Bidding farewell to the resort I drive north, past fleets of static caravans and the huge Fantasy Island theme park, dominated by its roller coaster, a towering tangle of scream-inducing ironmongery. The road skirts a succession of seaside resorts – Skegness, Ingoldmells, Chapel St Leonards, Sandilands, Sutton-on-Sea and Mablethorpe, each with their own character and appeal.
The striking North Sea Observatory at Chapel Point ©LincolnshireTouristBoard
Promoting itself as a base for people who want a more peaceful holiday, Sutton-on-Sea, with its rows of beach huts and colourful flowerbeds has a slight sense of being a place that time forgot. The beach is vast, a carpet of soft sand stretching as far as the eye can see. About a mile inland, the Club site avoids even the low-key bustle of town, facing west to deliver spectacular sunsets over the flat hinterland.
The final stop on this East Midlands tour has me turning inland to The Stables CL at Maltby-le-Marsh. The tree-lined grassy paddock with a nature-rich pond is very well equipped for a small site, with men’s and women’s toilet and shower facilities as well as electric hook-ups.

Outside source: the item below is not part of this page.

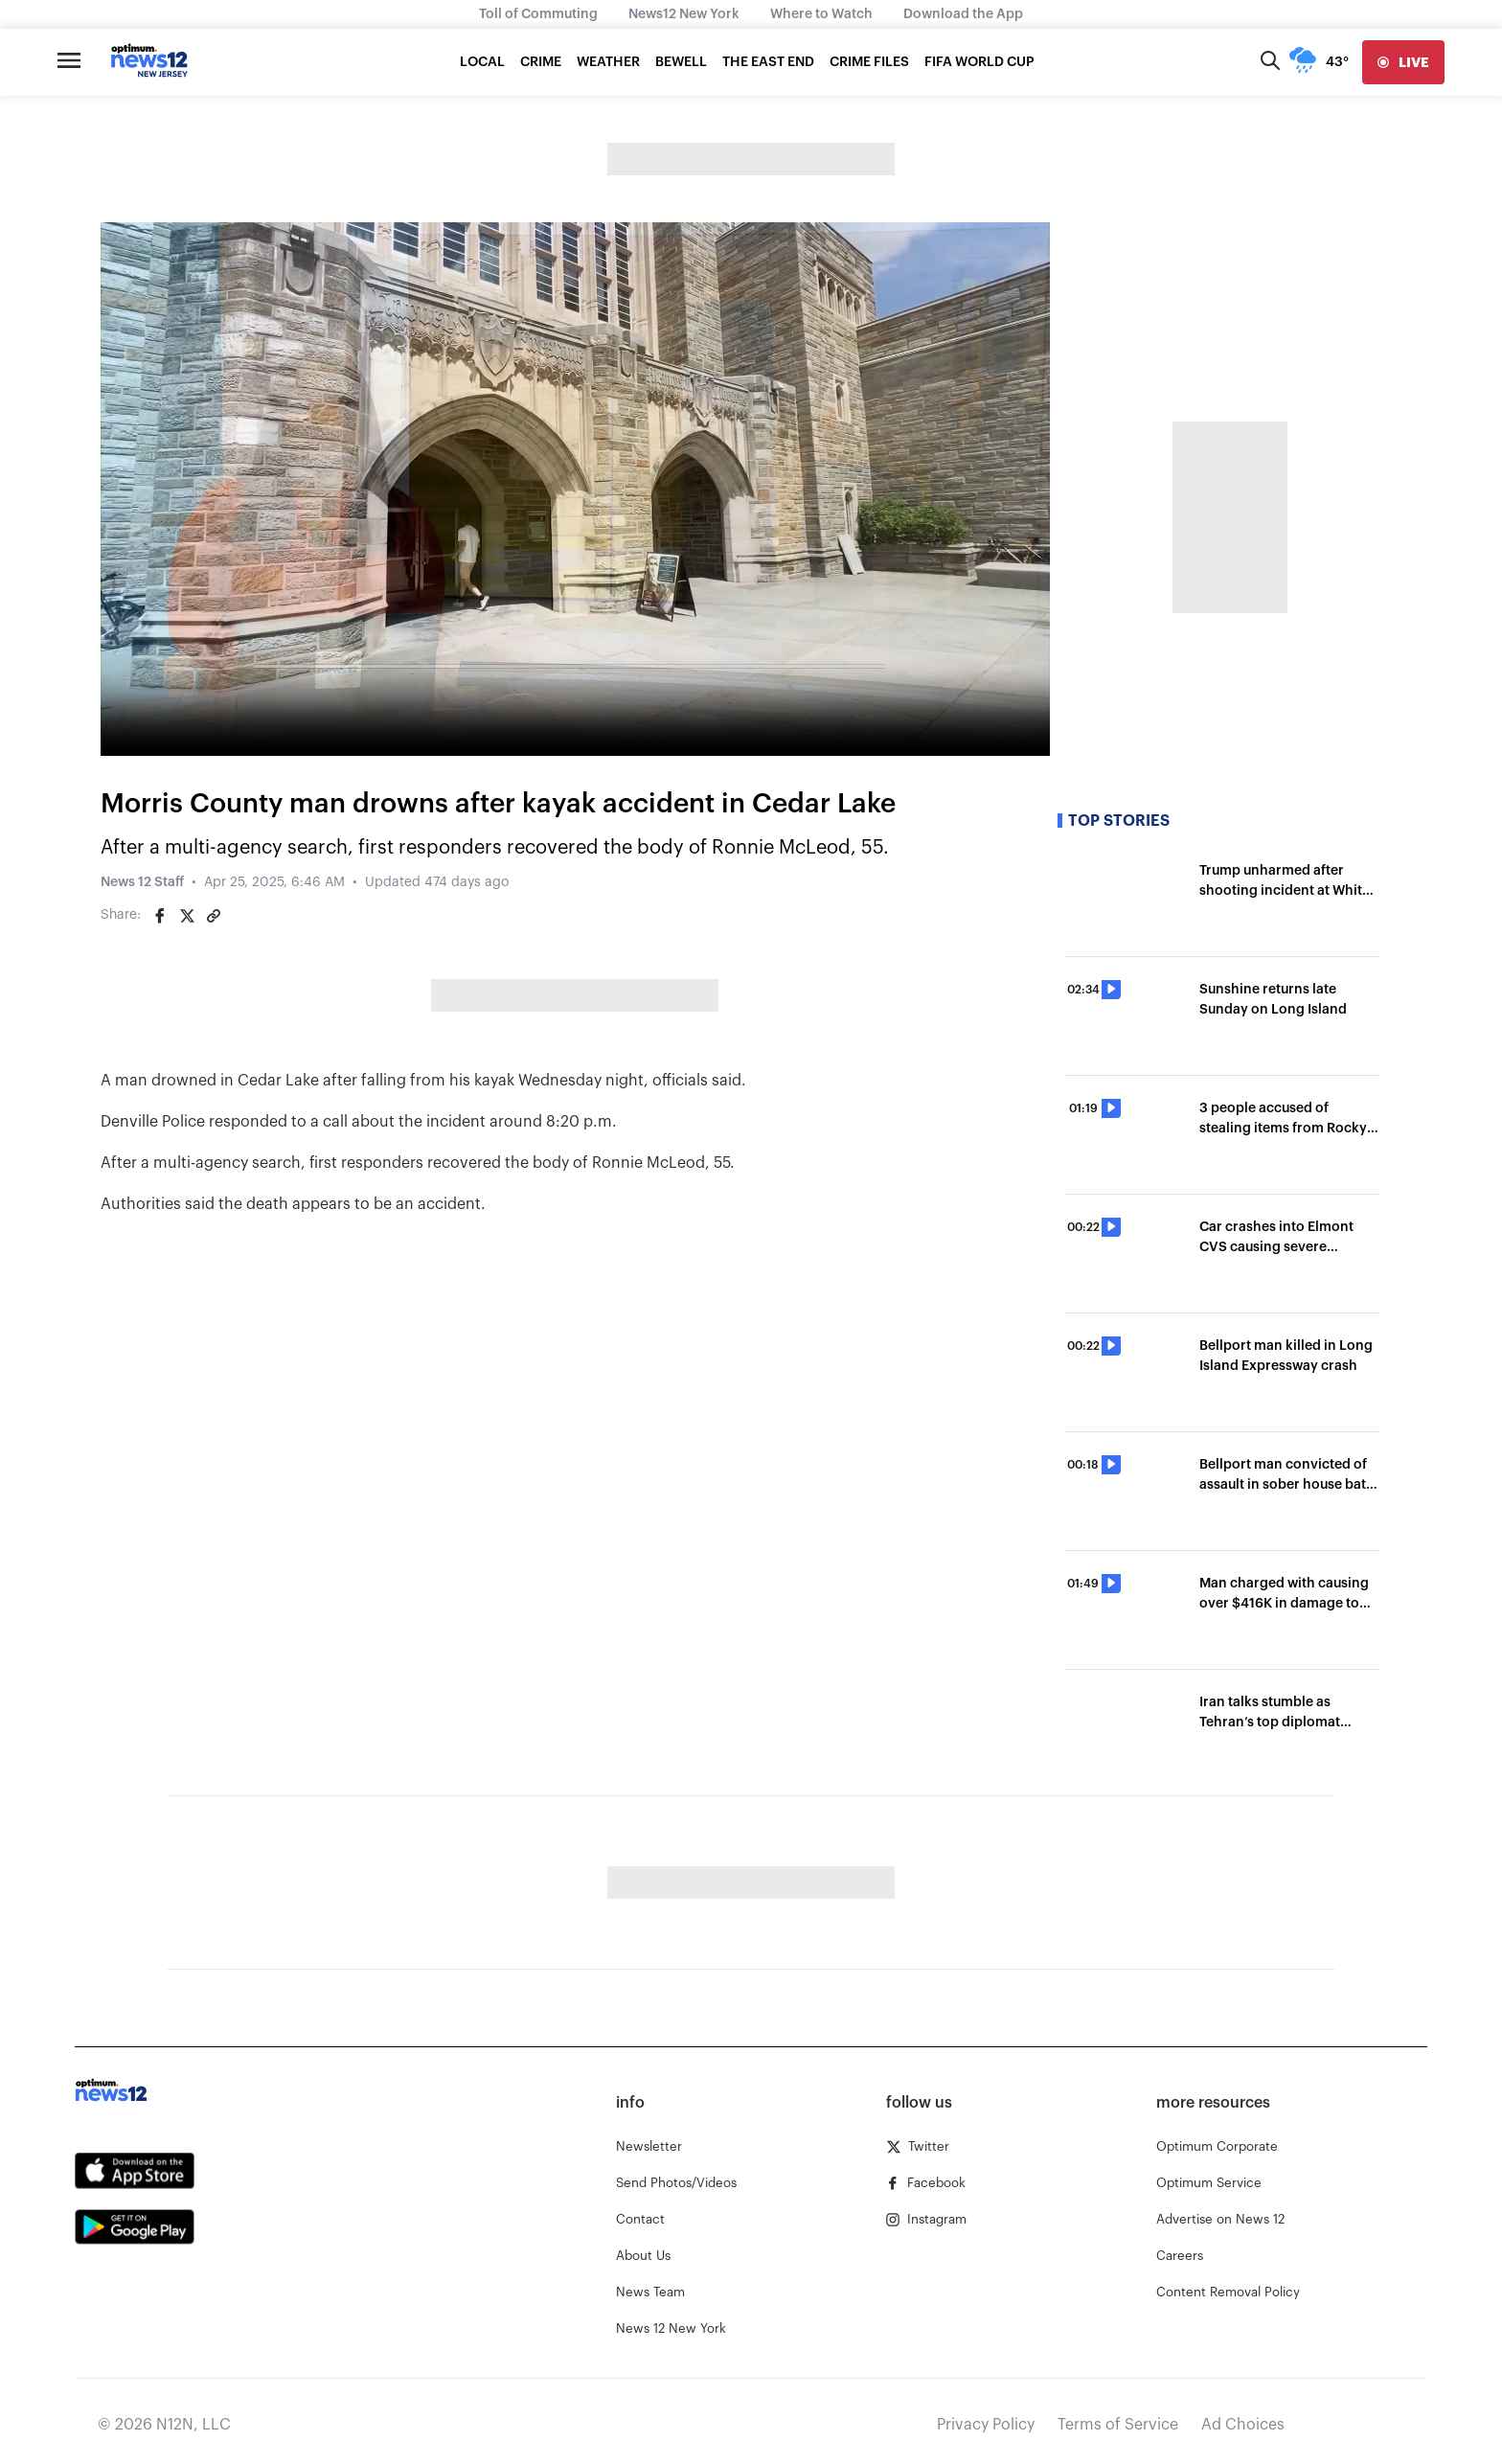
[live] (1403, 62)
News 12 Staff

Owner Philip Grimshaw moved here from Stoke-on-Trent four years ago, and discovered the caravan and motorhome community for the first time. “It’s changed my life, I absolutely love it, it’s such a social world,” he says.
After seven sites, 150 miles, mouthwatering treats, Elizabethan masterpieces and an endless sandy coastline, there’s only one thing to add: “Hear, hear!”